President Sisi inaugurates 2024 harvest season at ‘Future of Egypt’ project

Ahram Online , Monday 13 May 2024

President Abdel-Fattah El-Sisi has inaugurated the harvest season at the “Future of Egypt” Project for Sustainable Agriculture on the Cairo-Dabaa Road.

President Sisi
President Abdel-Fattah El-Sisi inaugurates the 2024 harvest season of the Future of Egypt Project for Sustainable Agriculture, located along Cairo-El-Dabaa Road. Presidency/still image


The president also launched the first phase of the industrial zone in the area for agricultural industries.

The Future of Egypt agricultural project, the first under the broader New Delta Project, covers over 1.05 million feddans.

The New Delta Project, spanning 2.2 million feddans, equivalent to around 25 percent of Egypt's reclaimed and cultivated agricultural lands totaling 9.7 million feddans developed over millennia, is part of Egypt’s efforts to achieve self-sufficiency in strategic crops and generating surplus for export.

Alongside several agricultural projects in Beni Suef, Minya, Sinai, and the Western Desert, it aims to reclaim 4.5 million feddans for cultivation by 2027 - or 45 percent of the nearly nine million feddans cultivated in Egypt.

The projects, implemented by the Future of Egypt for Sustainable Development Authority, have already reclaimed 800,000 feddans across Egypt and provided 2.5 million jobs, according to official data.

Addressing water challenge

The project, which initially utilized underground water for irrigation, now relies on reused agricultural wastewater from the mega El-Hammam treatment plant.

During the inauguration ceremony, President El-Sisi said water represents a "great challenge" for Egypt, demanding advanced irrigation and agricultural mechanisms to save water.

He added that Egypt has spent EGP 190 billion to build water treatment plants for agriculture, adding more water resources to the country's fixed share of the Nile Water.

However, he affirmed that the high salinity in treated agricultural wastewater makes it effective only for some crops.

"We have made significant investments [in the agricultural sector]" stated El-Sisi. "We have no other choice. Otherwise, we wouldn't be able to cultivate."

Private sector invited

The president renewed the invitation for the private sector to participate in these agricultural projects, provided that they abide by conservative irrigation methods.
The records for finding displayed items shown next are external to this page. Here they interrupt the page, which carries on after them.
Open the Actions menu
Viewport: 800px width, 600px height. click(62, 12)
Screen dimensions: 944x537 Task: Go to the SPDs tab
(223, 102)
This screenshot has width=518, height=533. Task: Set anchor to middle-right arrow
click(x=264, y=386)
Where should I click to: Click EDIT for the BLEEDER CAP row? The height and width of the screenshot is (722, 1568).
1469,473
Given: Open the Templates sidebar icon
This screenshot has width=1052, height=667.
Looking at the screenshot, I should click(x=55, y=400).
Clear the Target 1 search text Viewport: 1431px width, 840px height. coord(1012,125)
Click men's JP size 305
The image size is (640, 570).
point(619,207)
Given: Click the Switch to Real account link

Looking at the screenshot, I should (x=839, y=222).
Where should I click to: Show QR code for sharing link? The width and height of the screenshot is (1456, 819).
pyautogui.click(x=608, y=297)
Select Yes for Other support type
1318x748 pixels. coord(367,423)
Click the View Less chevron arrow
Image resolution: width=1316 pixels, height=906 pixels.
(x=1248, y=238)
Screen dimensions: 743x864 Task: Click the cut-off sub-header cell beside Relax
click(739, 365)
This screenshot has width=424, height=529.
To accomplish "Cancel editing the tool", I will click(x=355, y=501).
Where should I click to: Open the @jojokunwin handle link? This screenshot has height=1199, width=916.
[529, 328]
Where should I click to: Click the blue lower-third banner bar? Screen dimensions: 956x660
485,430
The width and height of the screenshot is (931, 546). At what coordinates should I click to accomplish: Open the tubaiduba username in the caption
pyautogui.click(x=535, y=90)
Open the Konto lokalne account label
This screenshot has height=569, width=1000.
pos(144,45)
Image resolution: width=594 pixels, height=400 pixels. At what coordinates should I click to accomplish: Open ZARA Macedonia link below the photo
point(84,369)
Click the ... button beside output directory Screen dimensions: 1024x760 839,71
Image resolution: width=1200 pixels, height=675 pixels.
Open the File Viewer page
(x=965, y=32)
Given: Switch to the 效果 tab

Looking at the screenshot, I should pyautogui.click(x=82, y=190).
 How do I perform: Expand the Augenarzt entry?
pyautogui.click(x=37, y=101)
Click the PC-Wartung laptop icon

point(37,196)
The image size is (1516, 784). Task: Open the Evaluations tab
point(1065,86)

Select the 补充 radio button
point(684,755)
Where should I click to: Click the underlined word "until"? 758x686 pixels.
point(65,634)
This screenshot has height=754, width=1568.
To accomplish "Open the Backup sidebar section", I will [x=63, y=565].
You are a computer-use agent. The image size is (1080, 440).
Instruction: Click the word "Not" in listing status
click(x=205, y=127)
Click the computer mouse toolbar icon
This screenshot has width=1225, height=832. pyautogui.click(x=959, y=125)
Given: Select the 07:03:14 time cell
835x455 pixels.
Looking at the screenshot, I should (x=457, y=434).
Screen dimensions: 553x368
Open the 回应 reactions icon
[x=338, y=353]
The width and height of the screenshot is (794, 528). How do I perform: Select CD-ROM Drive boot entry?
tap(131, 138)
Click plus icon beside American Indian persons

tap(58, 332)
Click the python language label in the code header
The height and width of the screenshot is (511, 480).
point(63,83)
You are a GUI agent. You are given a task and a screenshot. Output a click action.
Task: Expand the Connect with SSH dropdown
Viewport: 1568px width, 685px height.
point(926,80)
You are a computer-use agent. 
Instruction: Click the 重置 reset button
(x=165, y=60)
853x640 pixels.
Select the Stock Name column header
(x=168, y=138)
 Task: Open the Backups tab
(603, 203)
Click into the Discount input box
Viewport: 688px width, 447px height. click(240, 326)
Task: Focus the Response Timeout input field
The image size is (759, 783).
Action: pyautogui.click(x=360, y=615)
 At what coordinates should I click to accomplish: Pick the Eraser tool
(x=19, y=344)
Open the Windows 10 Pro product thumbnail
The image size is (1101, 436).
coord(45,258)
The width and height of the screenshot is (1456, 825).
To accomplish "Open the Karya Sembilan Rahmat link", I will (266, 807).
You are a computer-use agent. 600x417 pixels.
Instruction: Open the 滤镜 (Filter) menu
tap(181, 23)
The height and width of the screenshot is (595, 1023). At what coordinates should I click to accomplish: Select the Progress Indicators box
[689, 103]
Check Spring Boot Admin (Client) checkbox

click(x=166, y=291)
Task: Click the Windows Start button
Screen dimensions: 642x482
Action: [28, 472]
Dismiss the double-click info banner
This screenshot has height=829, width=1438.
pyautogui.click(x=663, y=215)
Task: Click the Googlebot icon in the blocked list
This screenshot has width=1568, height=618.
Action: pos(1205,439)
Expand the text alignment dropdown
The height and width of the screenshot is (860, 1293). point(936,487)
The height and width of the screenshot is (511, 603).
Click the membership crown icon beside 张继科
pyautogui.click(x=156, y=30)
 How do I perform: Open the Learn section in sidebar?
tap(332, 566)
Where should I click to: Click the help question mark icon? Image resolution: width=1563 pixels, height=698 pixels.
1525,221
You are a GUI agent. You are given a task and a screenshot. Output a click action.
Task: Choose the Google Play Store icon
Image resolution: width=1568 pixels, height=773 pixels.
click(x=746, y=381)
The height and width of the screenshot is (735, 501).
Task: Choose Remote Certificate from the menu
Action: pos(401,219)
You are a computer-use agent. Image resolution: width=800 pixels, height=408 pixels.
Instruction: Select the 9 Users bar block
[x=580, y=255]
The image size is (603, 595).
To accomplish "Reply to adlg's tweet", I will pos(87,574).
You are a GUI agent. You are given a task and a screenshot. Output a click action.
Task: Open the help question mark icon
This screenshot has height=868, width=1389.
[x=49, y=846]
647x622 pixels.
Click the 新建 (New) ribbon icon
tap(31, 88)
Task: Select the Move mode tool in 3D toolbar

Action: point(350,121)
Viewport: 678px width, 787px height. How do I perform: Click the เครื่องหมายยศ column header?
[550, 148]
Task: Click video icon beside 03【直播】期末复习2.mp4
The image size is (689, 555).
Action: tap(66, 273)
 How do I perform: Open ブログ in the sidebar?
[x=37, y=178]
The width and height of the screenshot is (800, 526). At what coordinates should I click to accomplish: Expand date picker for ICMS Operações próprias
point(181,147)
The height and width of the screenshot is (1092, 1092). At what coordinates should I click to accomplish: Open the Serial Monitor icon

"Every drop of water with a suitable degree of salinity for all crops is a huge loss when it is wasted on crops that we can plant with a smaller amount of water," El-Sisi said.

He emphasized the importance of the private sector adopting water-conserving methods, including centre-pivot irrigation, in light of limited water resources.

He explained that while some of these methods may not be effective for certain crops like wheat, they can be employed on a larger scale for other crops that can be exported, allowing the state to purchase wheat in return.

"In the end, a drop of available water can produce the best, largest, and most valuable yield, enabling us to sell them and buy what we need," he stated.

El-Sisi expressed that achieving self-sufficiency in wheat is a desired goal "if only there were sufficient water resources to support it."

The agricultural sector constitutes 15 percent of the country’s Gross Domestic Product (GDP) and employs around a quarter of the Egyptian workforce.

In 2023, agricultural exports brought $9 billion to the country, according to official data.